Akosh S. & Sylvain Darrifourcq
Apoptose
Akosh S. (ts, ss, bells, zither, perc, objects), Sylvain Darrifourcq (dms, perc, zither, object, GSM)
Label / Distribution : Meta Records / Socadisc
On pénètre dans Apoptose comme dans une forêt primaire. Tout y est vivant, moite, plein de sève. Fougueux et hostile à la fois. La frappe tombe drue, heurte le son cristallin ou métallique qui passe à la portée des baguettes du batteur Sylvain Darrifourcq. L’image qui prévaut est celle du labyrinthe. A peine un chemin s’ouvre-t-il qu’une flopée de lianes à peine nées viennent effacer les traces. Soudain, un cri déchire la masse. Le saxophone incandescent d’Akosh S. fend l’enchevêtrement pour se frayer un chemin. Ce qui devrait se disperser s’agglomère dans une constante mutation. La collaboration des deux musiciens est ancienne. Le batteur, par ailleurs membre du quartet d’Emile Parisien, participe à nombreuses formations d’Akosh qui, dans ce duo en forme de corps à corps, brille à nouveau par son intransigeance absolue.

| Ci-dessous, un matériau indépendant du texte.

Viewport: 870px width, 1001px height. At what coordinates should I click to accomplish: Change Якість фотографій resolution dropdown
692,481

L’apoptose est une processus cellulaire. Plonger dans le fracas permanent de « Part III », c’est percevoir une définition abrupte mais très précise d’un fourmillement qui s’inscrit dans la droite ligne des duos saxophone/batterie ayant marqué l’histoire des musiques improvisées. Après avoir traversé une zone humide et brumeuse où le tintinnabulement des cloches fait office de sentier, les deux musiciens se divisent, se concassent ou se frottent mutuellement à une matière qui ferait passer la toile émeri pour un coussin de soie. Les objets, voire les instruments divers, qui vont du sex-toy ronronnant à la cithare hongroise (zither) frappée consciencieusement dans l’étourdissante « Part VI », sont autant de reliefs qui permettent aux instruments de gagner en âpreté.

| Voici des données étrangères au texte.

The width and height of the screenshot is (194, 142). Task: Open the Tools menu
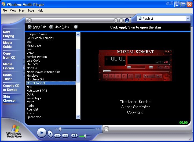coord(31,10)
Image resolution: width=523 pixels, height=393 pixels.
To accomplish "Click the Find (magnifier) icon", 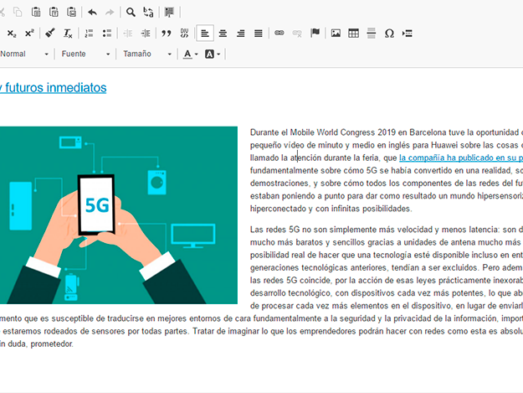I will tap(131, 13).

A ce titre, on n’est guère éloigné de ce que Darrifourcq propose au cœur de son trio Q lorsqu’il confronte sa frappe lourde et versatile aux arcs électriques de ses comparses. Si la hargne est la même, le souffle limoneux d’Akosh S au milieu des grincements répétitifs du batteur dans « Part V », ainsi que la rugosité explosive des percussions sur le fiévreux « Part IV », témoignent d’une volonté de dénicher le son dans ce qu’il a de plus brut. Les musiciens auraient pu choisir de révéler ce son dans un concert unique et dans son plus simple appareil ; en privilégiant un montage de trois concerts différents, qui se perçoit dans la transition entre « Part I » et « Part II », ils ajoutent de la théâtralité à l’échange. Les choses les plus naturelles résultent d’une construction méthodique. Apoptose nous le rappelle à propos.